Last week, Institutions of Higher Learning (IHL) trustee Thomas Duff and his brother Jim donated $26 million to the university toward the construction of a new science, technology, engineering and mathematics (STEM) building.
The 202,000-square-foot building, which is set to cost $160 million total, was originally scheduled to break ground in 2018 and open in 2020, but it has been continually delayed. Construction is now slated to begin later this year.
The Duffs committed the money prior to the IHL Board of Trustees’s January meeting in which the board voted to name the STEM building as the Jim and Thomas Duff Center for Science and Technology Innovation.
In that same meeting, Thomas Duff motioned to delay the vote to relocate the Confederate monument on campus from the Circle to the Confederate cemetery. The vote was originally scheduled to take place during that Jan. 16 meeting.
“There is no relationship at all between the STEM building gift and the decision to pull the relocation of the monument from the IHL agenda at its January meeting,” university spokesperson Rod Guajardo said. “Discussions about the gift were underway for several months prior to that meeting. These items simply happened to be discussed at the same IHL meeting.”
Jarvis Benson, an alumnus who was a member of the 2018-2019 Associated Student Body (ASB) Senate, said he had thought considerably about the apparent relationship between Duff and university administration following the donation.
Benson was one of the eight co-authors of the resolution to relocate the monument, and he said that since its passage in the ASB Senate, he has been continually embarrassed by the university’s decisions regarding relocation.

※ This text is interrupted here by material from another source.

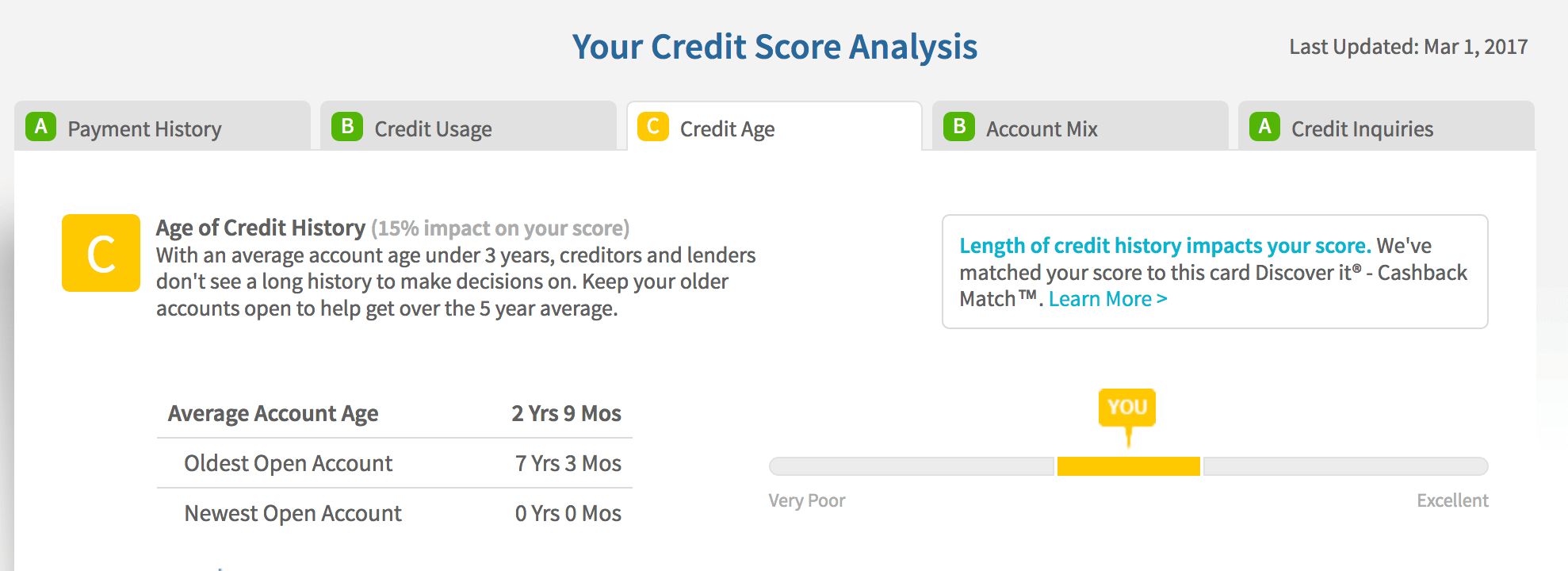Click the large yellow C grade badge
The height and width of the screenshot is (571, 1568).
[101, 252]
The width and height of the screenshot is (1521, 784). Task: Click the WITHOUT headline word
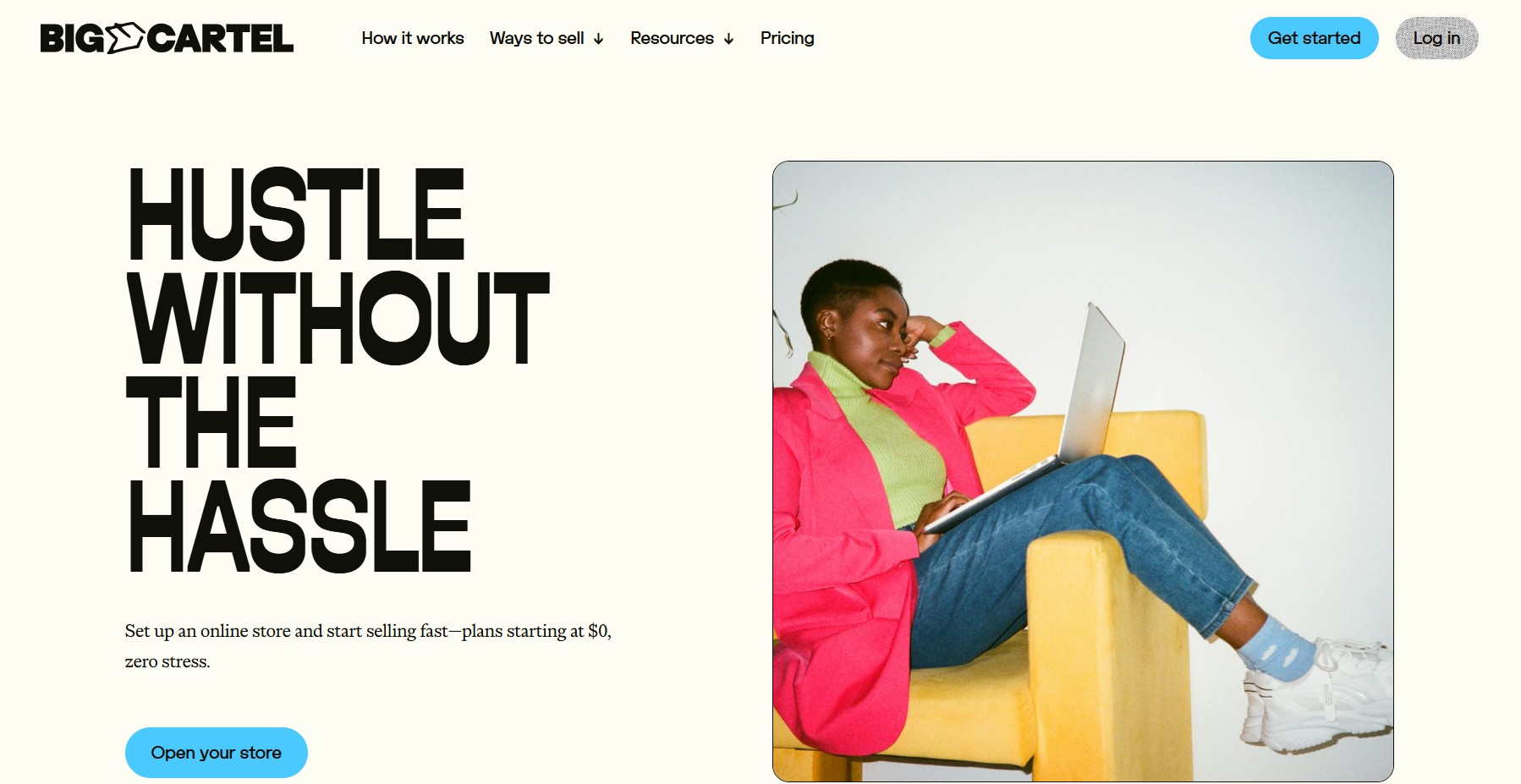338,318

“The (university) administration continues to show that they are complacent in allowing the rich to control (the university),” he said. “I wish they would follow the lead of students and faculty calling for no-confidence in IHL instead of accepting gifts from board members.”
Barron Mayfield, the current ASB president, has continuously expressed support for the relocation of the Confederate monument, but he said he does not see any connection between the donation and the tabling of the resolution. Mayfield said he thinks the new STEM building will enhance opportunities for students in the classroom and after graduation.
“It’s good for our students, it’s good for Ole Miss and it’s good for the state,” Mayfield said. “I trust that the Duff brothers — like all members of the Ole Miss community — love the university and want what is best for it.”
Following IHL approval on Jan. 16, Chancellor Glenn Boyce announced the donation on Feb. 5 in a university-wide email thanking the Duffs for the gift, which he said was one of the largest in the history of the university.
“This commitment is more than a gift,” Boyce said in the email. “It is an investment by the Duffs in our vision to produce graduates who fulfill critical needs and prepare them for rewarding careers.”
The building will house lecture halls for chemistry, biology, physics, engineering and computer science classes, and a university press release from Feb. 5 said that the classrooms will emphasize “technology-enabled active learning.” The university also plans to construct a visualization lab, similar to “a small IMAX theater.”
“We applaud the Duffs for recognizing and addressing the crucial need to increase the number of graduates in STEM fields to fuel growth and innovation,” Boyce said.